A simple question and no answer

The New York Times > Opinion > Op-Ed Columnist: The Real Enemy Staring Us in the Face

This column seemed pretty routine to me until I got to these paragraphs:

If we know that bin Laden and his top leadership are somewhere along the Afghanistan-Pakistan border, and that they're plotting an attack against the United States, why are we not zeroing in on them with overwhelming force? Why is there not a sense of emergency in the land, with the entire country pulling together to stop another Sept. 11 from occurring?

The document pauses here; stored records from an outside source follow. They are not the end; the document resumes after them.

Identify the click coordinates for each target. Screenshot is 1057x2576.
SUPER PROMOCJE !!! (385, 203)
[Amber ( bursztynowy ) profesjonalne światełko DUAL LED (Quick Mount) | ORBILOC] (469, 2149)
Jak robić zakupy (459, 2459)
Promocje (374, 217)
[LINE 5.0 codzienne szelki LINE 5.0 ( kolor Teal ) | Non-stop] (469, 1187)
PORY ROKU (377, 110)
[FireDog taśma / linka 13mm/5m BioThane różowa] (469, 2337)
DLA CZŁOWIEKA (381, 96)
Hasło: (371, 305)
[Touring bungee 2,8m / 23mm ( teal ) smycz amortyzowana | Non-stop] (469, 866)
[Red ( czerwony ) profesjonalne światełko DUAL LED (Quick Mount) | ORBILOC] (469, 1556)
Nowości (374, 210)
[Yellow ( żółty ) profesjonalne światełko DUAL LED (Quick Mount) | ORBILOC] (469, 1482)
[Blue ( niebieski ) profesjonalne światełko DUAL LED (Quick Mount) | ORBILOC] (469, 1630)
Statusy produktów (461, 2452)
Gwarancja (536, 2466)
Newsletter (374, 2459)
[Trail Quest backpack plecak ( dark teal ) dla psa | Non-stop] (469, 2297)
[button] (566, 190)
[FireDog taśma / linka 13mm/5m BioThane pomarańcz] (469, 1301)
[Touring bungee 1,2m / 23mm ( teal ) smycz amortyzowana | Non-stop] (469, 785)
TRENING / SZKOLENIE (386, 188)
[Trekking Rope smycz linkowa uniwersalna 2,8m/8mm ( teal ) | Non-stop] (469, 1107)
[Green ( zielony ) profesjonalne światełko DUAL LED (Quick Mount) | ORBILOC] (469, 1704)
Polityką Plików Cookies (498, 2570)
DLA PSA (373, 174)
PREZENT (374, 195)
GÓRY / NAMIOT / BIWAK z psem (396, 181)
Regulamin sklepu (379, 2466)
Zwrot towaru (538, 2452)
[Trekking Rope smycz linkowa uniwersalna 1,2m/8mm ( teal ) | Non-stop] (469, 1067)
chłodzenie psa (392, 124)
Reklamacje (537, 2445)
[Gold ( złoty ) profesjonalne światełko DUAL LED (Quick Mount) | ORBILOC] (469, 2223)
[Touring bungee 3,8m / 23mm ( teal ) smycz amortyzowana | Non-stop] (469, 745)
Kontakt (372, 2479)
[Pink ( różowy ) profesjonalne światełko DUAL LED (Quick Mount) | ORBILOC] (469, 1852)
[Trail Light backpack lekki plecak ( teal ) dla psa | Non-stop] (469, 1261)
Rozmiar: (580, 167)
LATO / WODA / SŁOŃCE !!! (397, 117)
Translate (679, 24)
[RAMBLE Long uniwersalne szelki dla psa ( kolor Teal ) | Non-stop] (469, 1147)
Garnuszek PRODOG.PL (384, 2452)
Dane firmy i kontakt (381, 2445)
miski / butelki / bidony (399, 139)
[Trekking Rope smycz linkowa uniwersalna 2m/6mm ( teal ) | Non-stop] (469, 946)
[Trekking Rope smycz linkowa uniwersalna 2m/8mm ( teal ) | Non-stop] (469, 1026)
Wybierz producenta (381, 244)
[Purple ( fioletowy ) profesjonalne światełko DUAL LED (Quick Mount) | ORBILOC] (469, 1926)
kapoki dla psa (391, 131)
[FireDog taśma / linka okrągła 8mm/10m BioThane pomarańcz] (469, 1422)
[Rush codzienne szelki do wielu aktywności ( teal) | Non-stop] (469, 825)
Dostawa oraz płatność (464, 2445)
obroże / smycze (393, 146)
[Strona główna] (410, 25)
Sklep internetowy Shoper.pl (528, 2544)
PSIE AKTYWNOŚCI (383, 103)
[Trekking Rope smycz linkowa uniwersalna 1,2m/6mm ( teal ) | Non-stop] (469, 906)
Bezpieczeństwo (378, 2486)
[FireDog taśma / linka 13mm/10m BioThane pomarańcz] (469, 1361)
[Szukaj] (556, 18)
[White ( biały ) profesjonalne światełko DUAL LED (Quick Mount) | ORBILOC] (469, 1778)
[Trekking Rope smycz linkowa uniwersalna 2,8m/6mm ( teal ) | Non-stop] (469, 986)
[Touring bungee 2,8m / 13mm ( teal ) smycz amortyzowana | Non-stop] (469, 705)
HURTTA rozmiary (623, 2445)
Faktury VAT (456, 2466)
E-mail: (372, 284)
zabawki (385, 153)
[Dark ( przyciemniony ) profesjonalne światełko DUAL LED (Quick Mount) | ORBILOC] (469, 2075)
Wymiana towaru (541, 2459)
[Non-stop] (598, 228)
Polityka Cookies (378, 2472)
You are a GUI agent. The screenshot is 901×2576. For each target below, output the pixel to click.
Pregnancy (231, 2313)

Why are we not more serious about this?

I don't know what the administration was thinking when it invaded Iraq even as the direct threat from bin Laden and Al Qaeda continued to stare us in the face. That threat has only intensified. The war in Iraq consumed personnel and resources badly needed in the campaign against bin Laden and his allies. And it has fanned the hatred of the U.S. among Muslims around the world. Instead of destroying Al Qaeda, we have played right into its hands and contributed immeasurably to its support.

So what's the answer?

And while you're busy coming up with that, tell me - why haven't more of the media asked this most obvious of questions?

What we got was some obvious reaction about possible fear-mongering, but I didn't see one other person turning this around and asking Tom Ridge, Donald Rumsfeld and the president why the hell we are ignoring the obvious threat they outline.

Oh.... you mean the whole damned Army is pinned down in Iraq? Or most of it? Is that idiocy, or what? You have a major threat from a known terrorist hiding in a general region we know about and instead of throwing everything in that direction, we're dying in Iraq for what we now all know is the wrong reason?

Why can't see the obvious when it slaps us in the face? Just how stupid can this administration be? And how stunned is that herd of cattle we call the press?